In wake of home crisis: buyer education
By Nick Carey
MEMPHIS (Reuters) - Concerned by foreclosures but keen to take advantage of sliding home prices, a growing number of prospective buyers in the United States are signing up for a different kind of class: home-buyer education.
"These people have seen what's happened around them, to their neighbors, their friends or their family," said Tim Bolding, executive director of United Housing, a nonprofit lender that offers such classes.
"They want to buy but don't want to end up like the people they see around them, so they're coming to us."
Memphis, where United Housing is based, had the 13th highest rate of foreclosures among U.S. cities in 2007, with 22,654 filings, or 2.1 percent of homes in foreclosure, according to RealtyTrac.
And, in the first quarter of this year, the median sales price for an existing family home in the Memphis area was down 18.5 percent from a year earlier, at $110,800 compared with $135,900, according to the National Association of Realtors (NAR).

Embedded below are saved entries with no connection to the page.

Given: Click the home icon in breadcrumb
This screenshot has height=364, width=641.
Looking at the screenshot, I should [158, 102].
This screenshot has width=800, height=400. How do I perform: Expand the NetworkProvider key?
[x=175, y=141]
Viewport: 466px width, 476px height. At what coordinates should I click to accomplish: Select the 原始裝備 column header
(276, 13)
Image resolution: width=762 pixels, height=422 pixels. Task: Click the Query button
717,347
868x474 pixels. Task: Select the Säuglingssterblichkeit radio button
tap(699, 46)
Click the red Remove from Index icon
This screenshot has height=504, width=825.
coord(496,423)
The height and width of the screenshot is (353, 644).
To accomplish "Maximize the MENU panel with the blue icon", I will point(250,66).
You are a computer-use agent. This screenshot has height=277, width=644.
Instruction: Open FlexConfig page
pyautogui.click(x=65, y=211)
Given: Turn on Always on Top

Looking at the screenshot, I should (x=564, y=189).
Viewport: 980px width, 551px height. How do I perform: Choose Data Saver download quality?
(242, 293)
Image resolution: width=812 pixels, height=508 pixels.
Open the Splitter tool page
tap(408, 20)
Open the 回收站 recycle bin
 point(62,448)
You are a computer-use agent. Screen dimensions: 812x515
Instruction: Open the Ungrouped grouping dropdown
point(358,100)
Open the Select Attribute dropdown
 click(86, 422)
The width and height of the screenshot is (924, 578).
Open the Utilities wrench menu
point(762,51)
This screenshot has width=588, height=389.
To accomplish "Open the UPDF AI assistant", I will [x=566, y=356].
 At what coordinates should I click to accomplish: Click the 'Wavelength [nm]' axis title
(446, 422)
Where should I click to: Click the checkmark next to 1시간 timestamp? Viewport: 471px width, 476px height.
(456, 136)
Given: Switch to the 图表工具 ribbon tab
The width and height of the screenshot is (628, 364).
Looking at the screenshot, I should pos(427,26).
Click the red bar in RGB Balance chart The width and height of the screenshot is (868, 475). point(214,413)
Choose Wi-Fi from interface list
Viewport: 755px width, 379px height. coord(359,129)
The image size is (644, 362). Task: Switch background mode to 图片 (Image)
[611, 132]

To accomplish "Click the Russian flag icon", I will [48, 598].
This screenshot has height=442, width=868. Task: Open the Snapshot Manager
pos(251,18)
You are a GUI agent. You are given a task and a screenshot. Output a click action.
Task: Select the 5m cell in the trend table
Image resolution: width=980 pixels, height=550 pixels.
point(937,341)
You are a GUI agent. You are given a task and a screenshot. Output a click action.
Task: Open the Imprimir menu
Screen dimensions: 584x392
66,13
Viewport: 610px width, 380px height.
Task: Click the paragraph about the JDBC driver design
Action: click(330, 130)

Attendance at United Housing's home buyer classes -- mainly for low income borrowers -- has jumped some 30 percent this year as a result, Bolding said.
"Most of the questions we get from prospective buyers are focused on how to avoid adjustable rate mortgages and other problem products they've heard about in the media," Bolding said. "Everyone wants to avoid a bad loan."
This is a far cry from the property boom, when fast-and-loose lending principles meant low-income borrowers could get loans instantly with little or no documentation -- and had little need for nonprofit lenders like United Housing.
"During the boom, our home loan business trailed off to nearly nothing," said Bob Boyle, head of Justine Petersen, a nonprofit lender based in St Louis. Its home ownership program consists of building up a prospective home buyer's credit rating and financial acumen over six to 18 months before giving them a mortgage.
"When borrowers could get a loan instantly regardless of income or credit rating, why would they wait?" said Boyle.
Now the housing crisis has pushed home prices down -- median prices in the St Louis area were down nearly 10 percent in the first quarter, according to NAR data -- but credit standards have tightened, hopeful first-time buyers have returned to nonprofit lenders like Justine Petersen.
"There has never been a better time to be a first-time buyer," said Sheri Flanigan-Vazquez, Justine Petersen's chief operating officer. "If you can get access to credit, that is."
But while demand for home buyer education is spiking in some areas around the country, nonprofit groups say their resources are stretched so thin by providing foreclosure prevention counseling they have few resources left to help prospective homeowners.
"We're swamped right now," Bolding said.